Ong Bak 2‘s story does not make much coherent sense, so bear with me. Hundreds of years ago, a young prince named Tien (played in adulthood by Jaa) becomes an orphan after his royal parents are killed during some type of violent political upheaval. Subsequently, slave traders capture the boy. After displaying real talent as a fighter during a struggle with a crocodile, Tien is taken under the wing of a moustachioed outlaw who raises him like a son. Thus, Tien is transformed from a primitive young boy into a highly-skilled warrior looking to exact vengeance on those responsible for his family’s killing. I think

It’s recommended that you don’t bother trying to piece together who’s who, what their motivations are or what they’re doing at any specified moment. Most of the time it’s difficult to figure out where the narrative is heading beyond the obvious revenge quest, with what should be a simple action film becoming unnecessarily complicated.
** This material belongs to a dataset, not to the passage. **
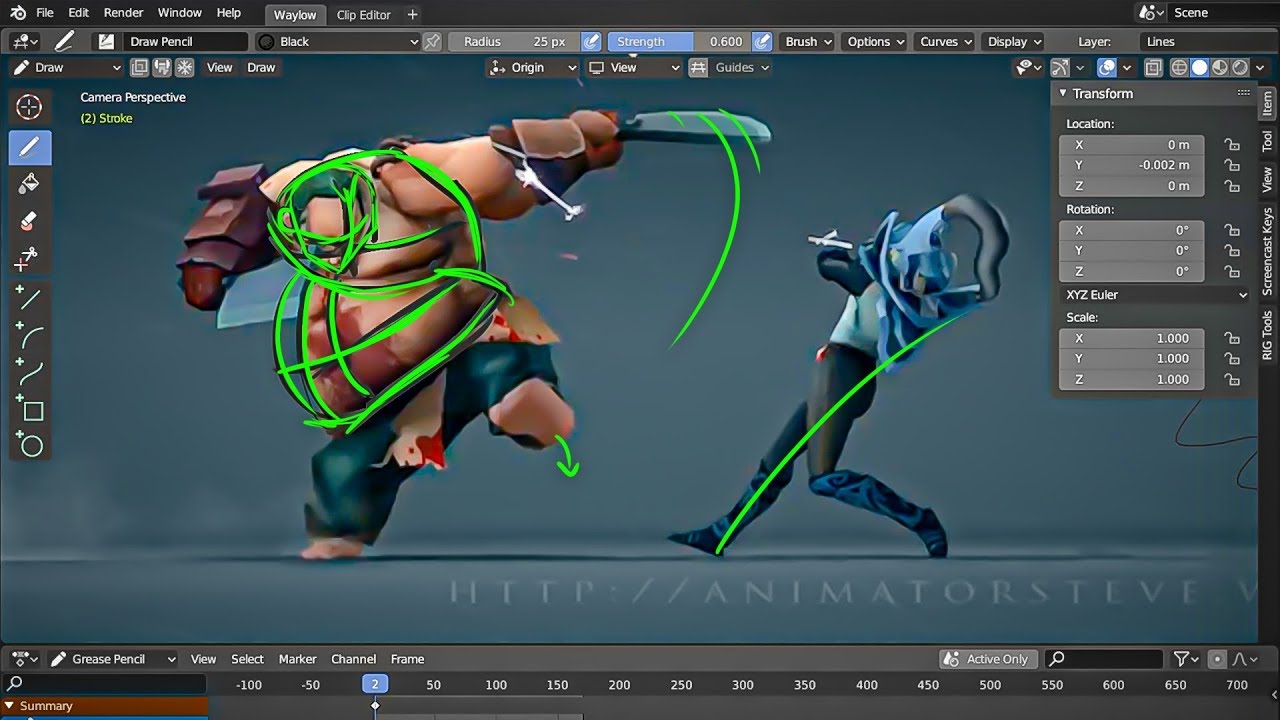Image resolution: width=1280 pixels, height=720 pixels.
Task: Open the XYZ Euler rotation mode dropdown
Action: [1153, 294]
Perhaps the problem is that there’s not enough exposition; the whole picture amounts to a handful of action scenes connected by borderline unintelligible montages and flashbacks accompanied by pretentious voiceover narration. The flashbacks are supposed to shed light on Tien’s childhood, but they don’t really explore his character or explain a great deal. A little girl is introduced in a flashback who reappears as an adult, but her relevance isn’t clear. Fuck it, nothing’s clear. Ong Bak 2 was notorious for its troubled production: filming went over budget and over schedule, Jaa (who directed the film) went MIA from the set, and extra help had to be pulled in to try and salvage the picture. And after all that, apparently they didn’t even manage to tell the whole story they wanted to tell. Oh boy, do these dilemmas show in the finished product.

Ong Bak 2 is an admittedly lavish-looking production – the replication of ancient Thailand is very impressive, with period-specific costumes and sets. But while it’s better-looking than its grungy predecessor, this follow-up is a lot less fun due to it being so dour and convoluted. It has a fair share of action, sure, yet the picture lacks momentum, and consequently the gaps between the set-pieces are appallingly tedious. Another key flaw is that we don’t see Tony Jaa until about 20 minutes into the movie. We watch Tony Jaa movies to see the crazy little bastard kick ass and pull off crazy physical feats, but the extended opening sans Jaa plus the additional flashbacks means that Jaa is absent for a good one third of the film. Another problem is that Jaa predominantly opted against using the no-nonsense Muay Thai fighting style which made him stand out in the first place. It’s understandable that he tried to introduce variety, but the replacement martial art is not as exciting as Muay Thai. Furthermore, there’s not enough reason to care about Tien. Couple this with the picture’s frequent dullness, and there’s not a great deal of excitement to be had during this sluggish disappointment.

A few of Tony Jaa’s physical feats here do impress (the elephant stampede jumping sequence is stunning), but Ong Bak 2 remains a jumbled, incoherent mess weighed down by its stoic, pretentious sense of self-importance that exacerbates the bad dialogue and hackneyed plotting. Jaa is a strong physical performer, but he’s no filmmaker. He seriously needs to take acting lessons, learn the proper ropes of directing, and take part in a movie which mixes frenetic action with nuanced characters and textured storytelling.